Ronning was on the board of, and frequently donated to, the youth arts program, New Urban Arts. He was the board chair of The Learning Community school in Central Falls. He was a supporter of the nonprofit, Big Picture Learning, which works to increase equity and innovation in public education.

===Environment===
Before joining the Rhode Island Free Clinic, Ronning worked as the director of project planning and administration at Save the Bay. He helped make local waterfronts and environmental programming more accessible to urban communities in Rhode Island through his contributions to the construction of the Bay Center on Fields Point.

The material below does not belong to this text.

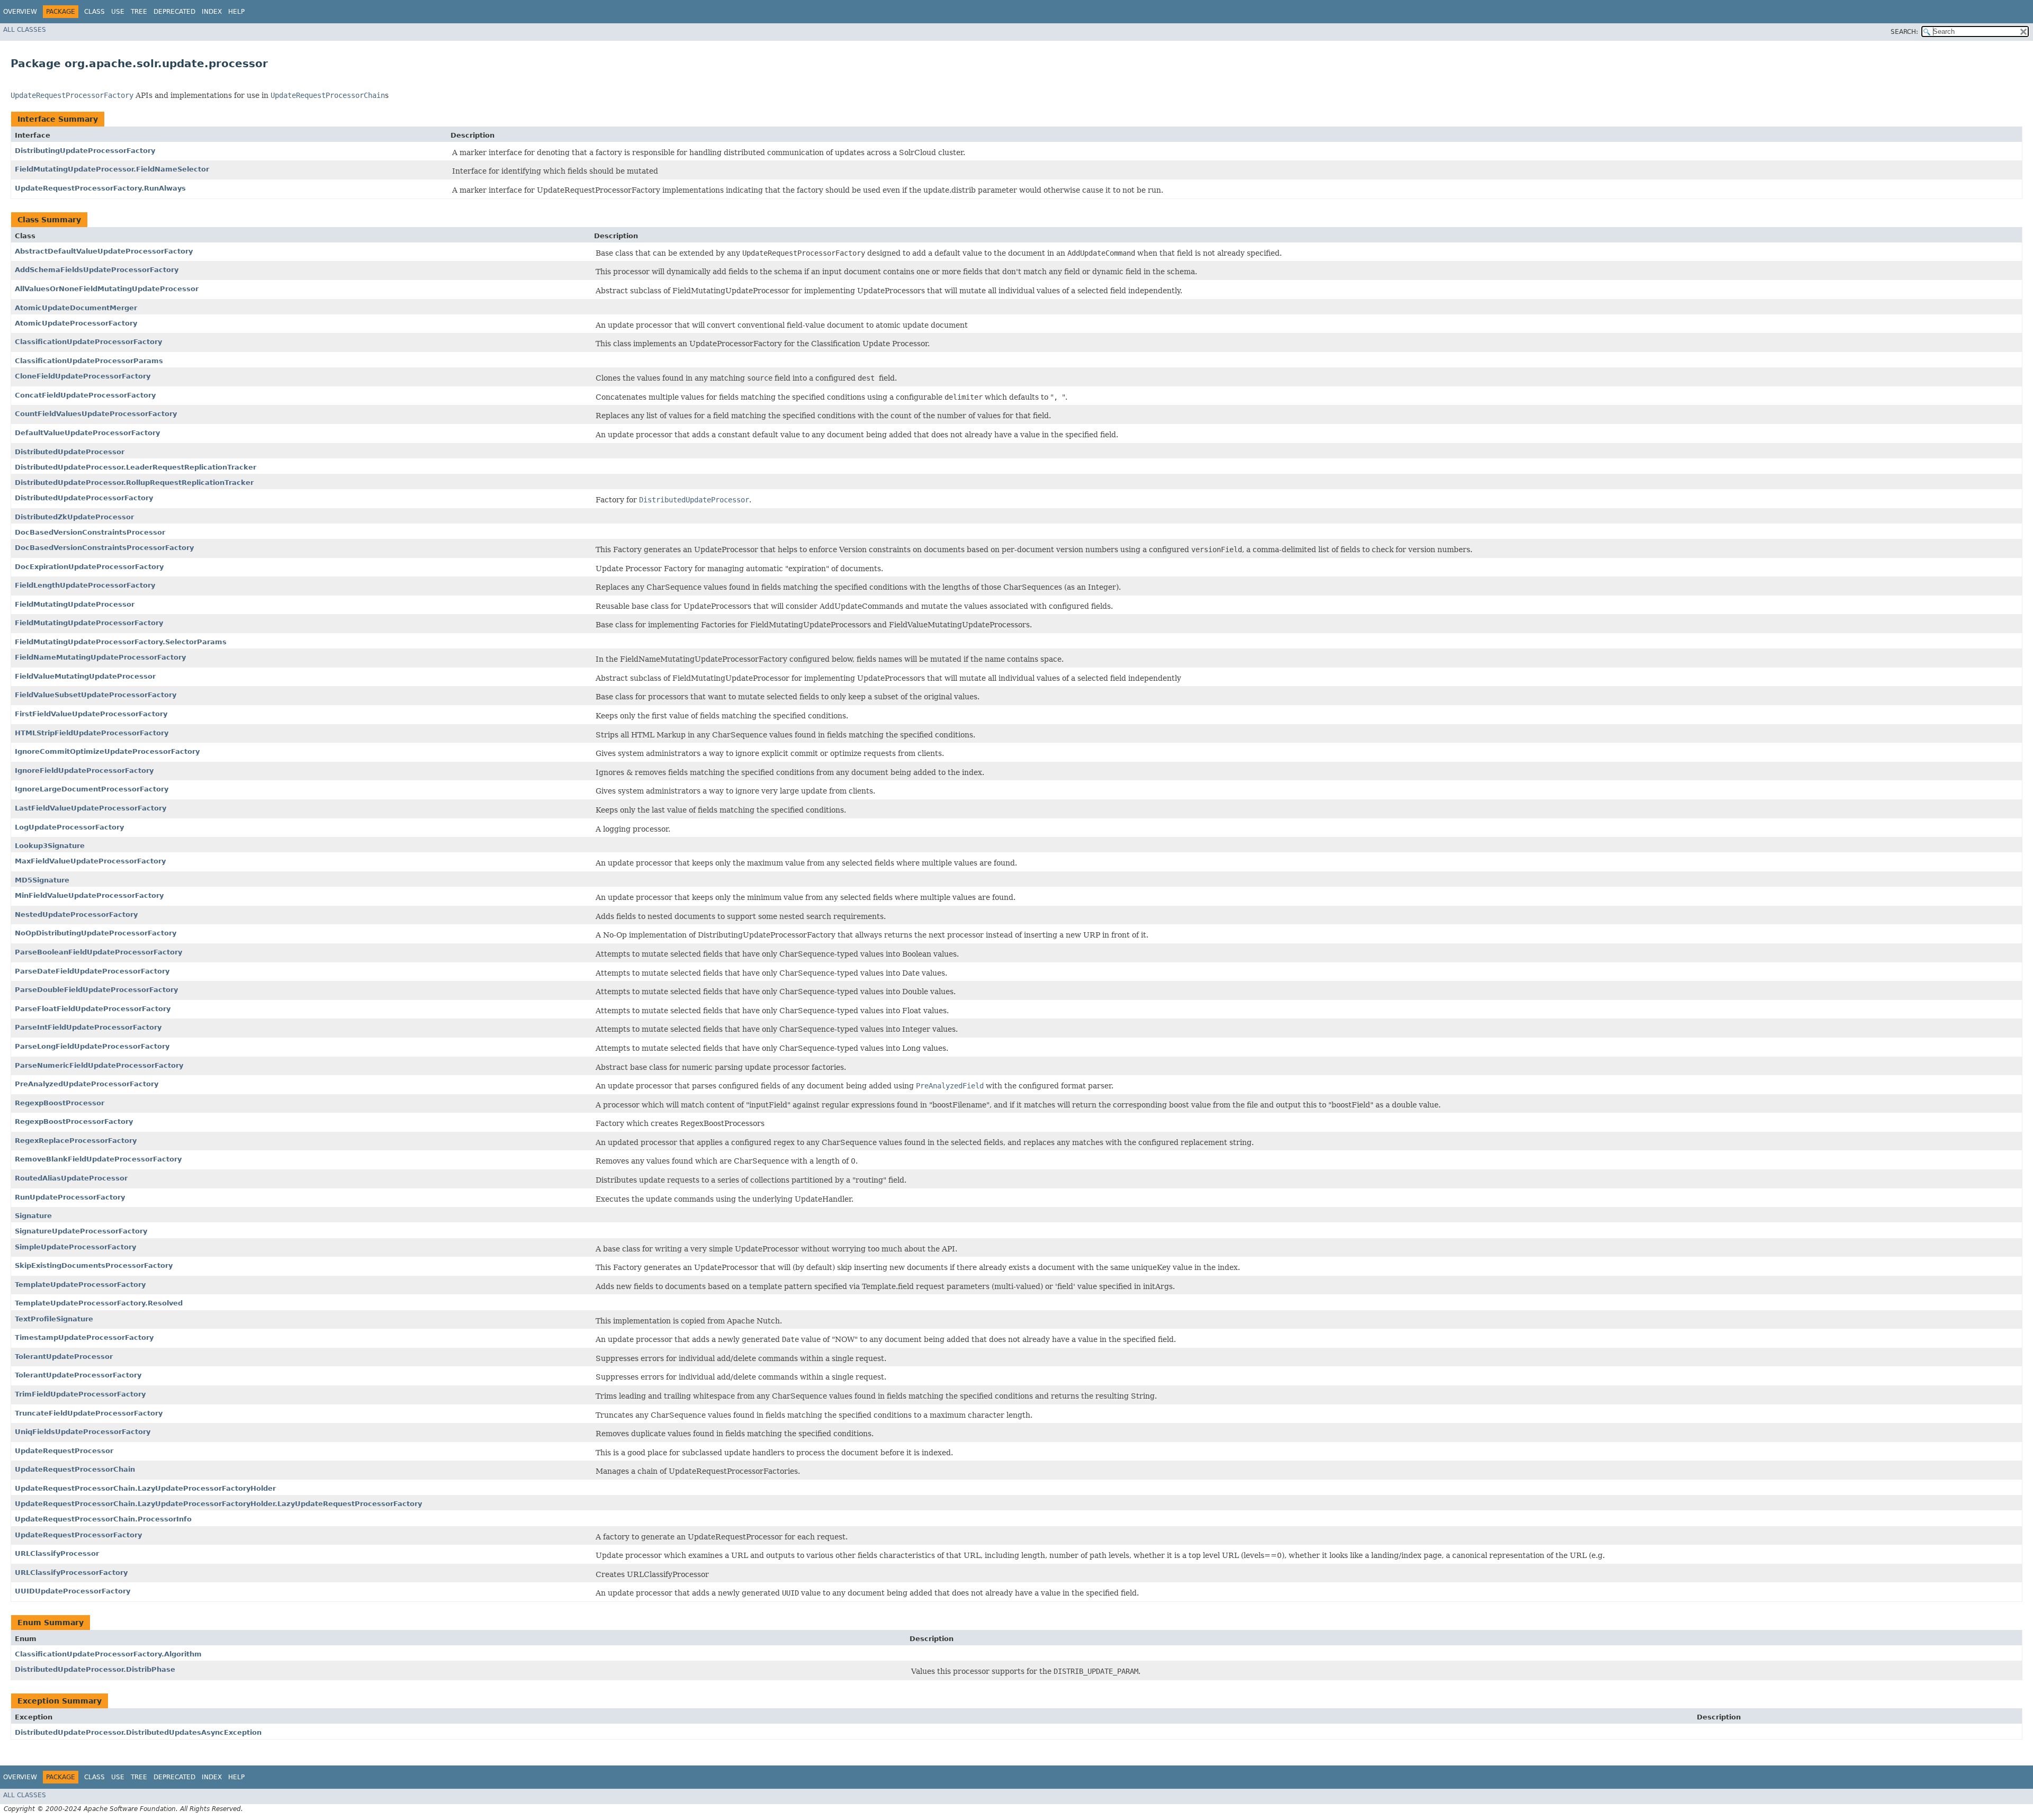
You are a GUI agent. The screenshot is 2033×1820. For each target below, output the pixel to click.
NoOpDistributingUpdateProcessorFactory (95, 933)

== Rhode Island Free Clinic ==
Rhode Island Free Clinic was founded in 1999. It is run by community partners, volunteers, and supporters. The clinic serves thousands of patients and conducts around 11,000 appointments a year. It provides more than 25 different specialties and services to adults who can't afford treatment or have no insurance.

For twelve years, Ronning was a senior administrator at the RIFC. Ronning transformed RIFC into a training site for potential health care professionals, created a network of academic partnerships with every higher education institution in the state, built a dental clinic, and served as Director of the Northern RI Area Health Education Center. He partnered with Arts Connection Rhode Island to incorporate art in the clinic, and stated the art represented the beauty and dignity of the overall facility. Ronning was RIFC’s longest tenured employee.

== Death ==
Ronning died suddenly on November 7, 2022. Before he died, he focused greatly on succession planning for the Rhode Island Free Clinic, educating staff on management practices and creating a shared network of files that provided guidance and infrastructure. An endowed fund to honor his legacy was created through the Rhode Island Foundation.